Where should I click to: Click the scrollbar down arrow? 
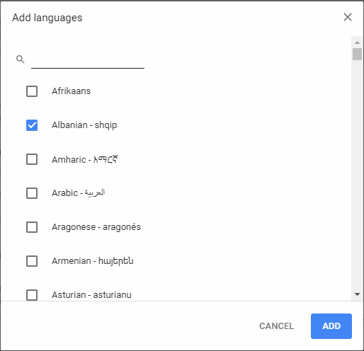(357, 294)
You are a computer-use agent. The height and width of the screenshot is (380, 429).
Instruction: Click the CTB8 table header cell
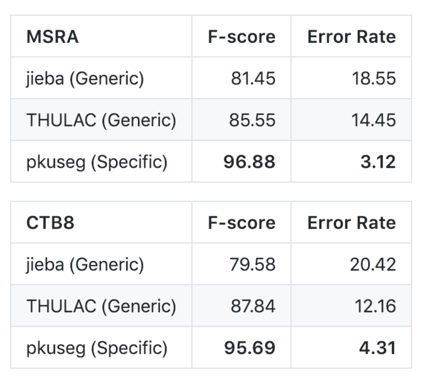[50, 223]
---
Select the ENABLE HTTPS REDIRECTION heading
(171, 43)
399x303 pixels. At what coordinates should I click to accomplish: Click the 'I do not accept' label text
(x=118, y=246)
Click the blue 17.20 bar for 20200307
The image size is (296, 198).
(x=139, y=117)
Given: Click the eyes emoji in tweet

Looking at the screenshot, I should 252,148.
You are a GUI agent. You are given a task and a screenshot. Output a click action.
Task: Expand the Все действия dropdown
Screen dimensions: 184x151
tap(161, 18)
* * *
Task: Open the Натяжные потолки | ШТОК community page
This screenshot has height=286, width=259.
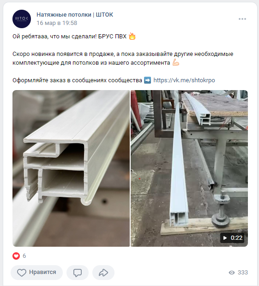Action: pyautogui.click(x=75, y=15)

Problem to work on:
Report how many lines in the data include the string "agent", giving nothing but that number.

Your response:
2